### Metin parçası
┌────────

Sokrates ve Sofistlerin Bilgi ve Ahlak Anlayışları
MÖ 6-MS 2. yüzyıl felsefesinde doğa filozoflarını takiben insan merkezli felsefi görüşler öne çıkmıştır. Bu felsefi tartışmaların bir yönünde Sofistler, diğer yönünde ise Sokrates bulunmaktadır.
Sofistler, bilgi ve beceri sahibi oldukları konularda karşılık olarak ücret alan eğitmenlerdir. Genellikle hitabet ve siyaset gibi alanlarda öğretimde bulunmuşlardır. Onlar, kesin bir bilginin var olmadığına ve bu nedenle kesin bilgi araştırmasının da anlamsız olduğuna inanmışlardır. Öte yandan Sokrates, kesin bilginin mevcut olduğunu ve ahlaki bilgilerin de bu kesin bilgi kategorisinde olduğunu savunmuştur. Sofistler ve Sokrates hakkında sahip olduğumuz bilgiler, çoğunlukla Sokrates’in öğrencisi Platon’un kaleme aldığı diyalog şeklindeki metinlere dayanmaktadır.
Sofistler
Sofistlerden Protagoras ve Gorgias özellikle ön plana çıkar. Onlara göre, duyularımız aracılığıyla edindiğimiz bilgilerde çeşitli algı yanılmaları meydana gelir. Örneğin, suya daldırılan düz bir çubuğun kırık gibi görünmesi bu tür bir algı yanılmasının sonucudur.
Duyularımızı kullanarak elde ettiğimiz bilginin her zaman doğru olmayabileceği, hatta çoğu zaman hatalı olabileceği düşüncesi hakimdir. Bu sebeple, onlara göre mutlak ve kesin bir bilgiden bahsedilemez. Bilginin göreceli olduğu ve bu göreceliğin de kişiden kişiye değişiklik gösterdiği düşünülür. Bu felsefede rölativizm olarak bilinir.
Protagoras’ın “İnsan her şeyin ölçüsüdür” söylemi, bir şeyin doğruluğunun veya yanlışlığının tamamen bireyin perspektifine bağlı olduğunu vurgular. Gorgias da benzer bir yaklaşımla, “Bir şey var olamaz, var olsa bile onu bilemeyiz, bilsek dahi onu ifade edemeyiz” diyerek ortak bir bilgi zemini oluşturmanın zorluğuna işaret eder.

└────────

### Gösterilen satırlar
┌────────

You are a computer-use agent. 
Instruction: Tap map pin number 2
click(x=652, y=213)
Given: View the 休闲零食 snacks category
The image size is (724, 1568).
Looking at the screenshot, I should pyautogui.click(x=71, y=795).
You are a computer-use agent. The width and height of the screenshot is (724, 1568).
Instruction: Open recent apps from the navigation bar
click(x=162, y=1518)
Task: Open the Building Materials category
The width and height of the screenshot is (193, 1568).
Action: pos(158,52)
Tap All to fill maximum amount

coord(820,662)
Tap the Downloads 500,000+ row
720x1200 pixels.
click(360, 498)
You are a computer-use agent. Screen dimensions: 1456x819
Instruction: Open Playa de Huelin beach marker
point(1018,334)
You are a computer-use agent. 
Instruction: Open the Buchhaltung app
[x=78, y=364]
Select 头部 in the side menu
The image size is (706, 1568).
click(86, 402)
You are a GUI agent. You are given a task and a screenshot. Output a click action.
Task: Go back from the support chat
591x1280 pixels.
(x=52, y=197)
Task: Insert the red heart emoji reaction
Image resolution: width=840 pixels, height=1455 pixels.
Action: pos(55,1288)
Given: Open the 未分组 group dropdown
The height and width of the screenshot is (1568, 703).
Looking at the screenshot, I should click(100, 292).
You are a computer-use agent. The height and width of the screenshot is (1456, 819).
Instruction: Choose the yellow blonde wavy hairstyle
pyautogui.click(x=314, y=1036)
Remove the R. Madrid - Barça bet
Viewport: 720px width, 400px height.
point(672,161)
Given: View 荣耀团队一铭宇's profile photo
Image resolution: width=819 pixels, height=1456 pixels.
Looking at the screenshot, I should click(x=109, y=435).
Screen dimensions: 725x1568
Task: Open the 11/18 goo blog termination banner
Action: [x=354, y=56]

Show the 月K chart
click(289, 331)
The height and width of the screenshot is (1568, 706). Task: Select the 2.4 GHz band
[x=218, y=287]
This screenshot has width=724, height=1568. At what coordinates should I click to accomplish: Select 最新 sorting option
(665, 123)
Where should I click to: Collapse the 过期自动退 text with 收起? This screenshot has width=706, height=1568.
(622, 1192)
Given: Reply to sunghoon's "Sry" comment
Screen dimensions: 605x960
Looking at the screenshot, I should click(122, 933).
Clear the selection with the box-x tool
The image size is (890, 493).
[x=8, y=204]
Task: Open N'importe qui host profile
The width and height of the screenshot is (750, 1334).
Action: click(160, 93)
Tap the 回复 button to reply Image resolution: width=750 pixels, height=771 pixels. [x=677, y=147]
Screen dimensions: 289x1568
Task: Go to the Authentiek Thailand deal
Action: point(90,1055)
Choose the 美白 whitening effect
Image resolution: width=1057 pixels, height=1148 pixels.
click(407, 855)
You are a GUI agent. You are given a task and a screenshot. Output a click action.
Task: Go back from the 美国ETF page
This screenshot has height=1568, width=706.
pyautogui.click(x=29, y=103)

└────────

### Yapılacak iş
Sofistler ve Sokrates konulu metne göre aşağıdaki ifadelerin her biri için evet ya da hayır deyin. Cevabınızı metindeki belirleyici sözleri tırnak içinde alıntılayarak destekleyin.
(a) Sofistler, bildikleri konuları ücret karşılığında öğreten kişilerdi.
(b) Sokrates, kesin bir bilginin var olmadığını savunmuştur.
(c) "İnsan her şeyin ölçüsüdür" sözü Gorgias'a aittir.

### Tam cevap
(a) Evet: "Sofistler, bilgi ve beceri sahibi oldukları konularda karşılık olarak ücret alan eğitmenlerdir."
(b) Hayır: "Sokrates, kesin bilginin mevcut olduğunu ve ahlaki bilgilerin de bu kesin bilgi kategorisinde olduğunu savunmuştur."
(c) Hayır: "Protagoras’ın “İnsan her şeyin ölçüsüdür” söylemi"